Let $a,b,c,d$ be unique elements in the open unit disc $\mathbb{D}$ of the complex plane. Does there exist a unique automorphism $h$ on $\mathbb{D}$ such that $h(a)=c$ and $h(b)=d$?
I can give an automorphism that satisfies any one of the above condition, but not both.
This is with reference to an article that I have been reading. Where the second paragraph under Definition 1.20 demands such a function.
On
The automorphism $h$ does not exist in general, but there is a rather beautiful necessary and sufficient condition for the existence of $h$.
It turns out that the automorphisms of $h$ are precisely the orientation preserving isometries of the unit disc $\mathbb D$ with respect to the Poincare metric, defined in real coordinates by the quadratic form $$ds^2 = \frac{4(dx^2 + dy^2)}{(1-x^2-y^2)^2} $$ This metric defines hyperbolic geometry, and it shares many of the properties of Euclidean geometry (except for the parallel postulate and its consequences). In particular this geometry is homogeneous in the same sense that Euclidean geometry is homogeneous: any two geodesic segments of the same length are congruent in the sense that there is an isometry taking one to the other; furthermore if you specify which endpoints go to which endpoints, and that the isometry is orientation preserving (which all automorphisms of $\mathbb D$ are), then it is unique.

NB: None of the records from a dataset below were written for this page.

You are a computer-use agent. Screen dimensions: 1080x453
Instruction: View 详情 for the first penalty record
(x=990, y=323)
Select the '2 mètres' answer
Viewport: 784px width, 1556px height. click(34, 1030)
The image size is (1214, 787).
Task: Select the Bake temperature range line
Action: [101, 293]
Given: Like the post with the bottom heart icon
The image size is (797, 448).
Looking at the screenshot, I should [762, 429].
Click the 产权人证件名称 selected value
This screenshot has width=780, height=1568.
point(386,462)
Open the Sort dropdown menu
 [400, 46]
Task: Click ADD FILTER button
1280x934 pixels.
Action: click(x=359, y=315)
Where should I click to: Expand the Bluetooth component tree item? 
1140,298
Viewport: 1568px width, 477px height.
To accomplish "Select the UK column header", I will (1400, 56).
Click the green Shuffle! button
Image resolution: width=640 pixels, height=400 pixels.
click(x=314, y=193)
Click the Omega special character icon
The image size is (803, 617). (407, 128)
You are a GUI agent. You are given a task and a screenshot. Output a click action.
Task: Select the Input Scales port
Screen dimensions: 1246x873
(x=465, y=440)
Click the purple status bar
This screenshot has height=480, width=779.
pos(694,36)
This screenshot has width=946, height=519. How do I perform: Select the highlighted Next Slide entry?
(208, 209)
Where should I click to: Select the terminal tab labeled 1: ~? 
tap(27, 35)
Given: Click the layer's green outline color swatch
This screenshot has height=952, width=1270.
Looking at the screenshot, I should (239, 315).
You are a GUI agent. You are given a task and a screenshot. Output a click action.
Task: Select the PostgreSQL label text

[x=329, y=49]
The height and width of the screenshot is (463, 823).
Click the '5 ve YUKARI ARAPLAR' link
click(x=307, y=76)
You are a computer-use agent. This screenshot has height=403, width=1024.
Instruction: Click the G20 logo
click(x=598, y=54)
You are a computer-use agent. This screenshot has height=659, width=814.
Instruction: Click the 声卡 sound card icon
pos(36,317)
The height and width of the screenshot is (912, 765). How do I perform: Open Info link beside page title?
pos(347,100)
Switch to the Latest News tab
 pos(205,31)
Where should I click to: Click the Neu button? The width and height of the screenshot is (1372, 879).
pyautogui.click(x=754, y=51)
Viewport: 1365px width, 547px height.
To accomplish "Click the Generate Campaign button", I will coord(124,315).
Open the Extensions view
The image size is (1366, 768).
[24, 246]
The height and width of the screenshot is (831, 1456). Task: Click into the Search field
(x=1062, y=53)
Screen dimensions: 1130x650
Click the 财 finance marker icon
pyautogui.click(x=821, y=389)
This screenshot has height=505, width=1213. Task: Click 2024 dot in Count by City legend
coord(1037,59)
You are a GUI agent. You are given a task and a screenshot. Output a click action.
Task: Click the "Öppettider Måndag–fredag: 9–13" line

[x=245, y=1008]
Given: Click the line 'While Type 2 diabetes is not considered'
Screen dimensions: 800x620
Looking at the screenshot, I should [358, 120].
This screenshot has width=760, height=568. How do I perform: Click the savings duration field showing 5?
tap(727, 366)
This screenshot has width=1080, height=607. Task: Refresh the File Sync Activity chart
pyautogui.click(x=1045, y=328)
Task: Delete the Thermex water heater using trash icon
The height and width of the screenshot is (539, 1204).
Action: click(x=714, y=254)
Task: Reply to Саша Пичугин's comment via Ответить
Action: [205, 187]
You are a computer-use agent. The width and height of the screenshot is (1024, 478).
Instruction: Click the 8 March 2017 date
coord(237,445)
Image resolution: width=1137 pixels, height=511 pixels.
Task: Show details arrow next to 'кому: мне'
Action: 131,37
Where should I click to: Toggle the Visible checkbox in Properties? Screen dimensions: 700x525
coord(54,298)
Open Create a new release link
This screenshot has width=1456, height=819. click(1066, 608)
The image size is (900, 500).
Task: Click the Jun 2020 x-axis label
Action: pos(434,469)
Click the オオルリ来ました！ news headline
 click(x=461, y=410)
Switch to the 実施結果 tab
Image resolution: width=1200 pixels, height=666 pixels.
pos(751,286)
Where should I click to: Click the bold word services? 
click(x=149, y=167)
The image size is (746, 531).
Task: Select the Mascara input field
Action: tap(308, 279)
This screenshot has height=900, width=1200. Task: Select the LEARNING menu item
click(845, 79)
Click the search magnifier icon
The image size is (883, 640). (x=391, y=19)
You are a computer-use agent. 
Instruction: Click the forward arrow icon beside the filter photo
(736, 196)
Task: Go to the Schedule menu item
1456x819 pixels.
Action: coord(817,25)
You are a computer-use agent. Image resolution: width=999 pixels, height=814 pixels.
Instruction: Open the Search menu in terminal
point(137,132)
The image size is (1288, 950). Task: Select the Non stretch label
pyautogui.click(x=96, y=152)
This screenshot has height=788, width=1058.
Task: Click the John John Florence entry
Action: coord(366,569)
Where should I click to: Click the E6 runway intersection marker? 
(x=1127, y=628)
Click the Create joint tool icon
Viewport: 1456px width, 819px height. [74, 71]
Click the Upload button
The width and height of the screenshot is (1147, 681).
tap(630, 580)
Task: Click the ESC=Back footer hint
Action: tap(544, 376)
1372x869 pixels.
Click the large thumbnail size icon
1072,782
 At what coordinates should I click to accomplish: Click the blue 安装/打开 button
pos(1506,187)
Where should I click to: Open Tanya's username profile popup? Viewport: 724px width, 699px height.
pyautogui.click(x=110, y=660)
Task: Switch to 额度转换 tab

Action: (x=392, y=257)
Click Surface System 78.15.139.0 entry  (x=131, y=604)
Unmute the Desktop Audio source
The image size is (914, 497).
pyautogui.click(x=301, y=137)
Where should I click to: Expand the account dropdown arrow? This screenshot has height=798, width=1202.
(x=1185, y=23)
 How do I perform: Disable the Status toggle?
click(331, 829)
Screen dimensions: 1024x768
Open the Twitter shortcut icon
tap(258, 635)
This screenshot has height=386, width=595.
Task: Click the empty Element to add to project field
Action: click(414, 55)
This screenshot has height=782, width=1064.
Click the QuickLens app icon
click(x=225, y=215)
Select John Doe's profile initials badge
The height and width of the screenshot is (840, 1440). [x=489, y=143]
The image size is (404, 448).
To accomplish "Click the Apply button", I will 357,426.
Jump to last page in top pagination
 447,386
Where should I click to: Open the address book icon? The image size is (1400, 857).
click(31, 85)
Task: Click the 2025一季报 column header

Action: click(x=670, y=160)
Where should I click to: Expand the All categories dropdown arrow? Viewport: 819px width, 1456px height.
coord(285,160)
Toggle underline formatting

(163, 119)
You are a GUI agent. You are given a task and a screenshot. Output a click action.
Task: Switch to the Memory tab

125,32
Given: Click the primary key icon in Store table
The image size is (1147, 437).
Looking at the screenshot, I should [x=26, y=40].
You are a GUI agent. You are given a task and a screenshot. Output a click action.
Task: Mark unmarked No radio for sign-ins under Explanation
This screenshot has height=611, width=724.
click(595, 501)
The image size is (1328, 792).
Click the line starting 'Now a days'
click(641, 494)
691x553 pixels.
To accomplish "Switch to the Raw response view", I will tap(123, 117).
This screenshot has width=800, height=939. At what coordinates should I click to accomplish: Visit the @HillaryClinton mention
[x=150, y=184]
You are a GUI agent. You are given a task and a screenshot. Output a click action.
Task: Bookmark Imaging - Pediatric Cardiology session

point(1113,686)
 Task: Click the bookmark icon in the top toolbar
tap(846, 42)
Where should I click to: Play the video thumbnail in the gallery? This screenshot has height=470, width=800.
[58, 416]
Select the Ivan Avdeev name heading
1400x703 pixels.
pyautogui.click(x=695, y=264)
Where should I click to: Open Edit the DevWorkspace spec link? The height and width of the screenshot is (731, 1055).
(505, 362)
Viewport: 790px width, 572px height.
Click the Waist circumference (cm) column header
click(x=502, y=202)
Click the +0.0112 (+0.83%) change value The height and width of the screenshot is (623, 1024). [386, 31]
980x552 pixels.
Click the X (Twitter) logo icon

Translating this into the language of your problem, $h$ exists if and only if the Poincare distance from $a$ to $b$ equals the Poincare distance from $c$ to $d$, in which case it is unique.
No, such an $h$ does not exist in general. Recall that every automorphism of $\mathbb{D}$ can be represented by a Mobius transformation of the form $$ h(z)=\frac{uz+v}{\overline{v}z+\overline{u}}$$ with $|u|^2-|v|^2=1$.
So taking $a=0$ for example, if $h(0)=c$ then $\frac{v}{\overline{u}}=c$, and so $h$ is determined up to multiplication by a complex number of modulus $1$. So any automorphism of $\mathbb{D}$ taking $0$ to $c$ has the form $$ h(z)=e^{i\theta}\frac{z+c}{\overline{c}z+1}$$ with $\theta\in\mathbb{R}$, and so $$ |h(b)|=\Big|\frac{b+c}{\overline{c}b+1}\Big|$$ for any such $h$. This means that given $b,c$, we can then choose $d$ with $d\neq |h(b)|$, making it impossible to have $h(b)=d$.
However, looking at the linked paper, I think they are asking for something weaker. The statement is: "there exists a unique automorphism $h$, such that $h(v)=0$ and $h(w)=a$, where $a\in[0,1)$". So I don't think $a$ is being specified exactly in this setup, rather it is simply required to be real.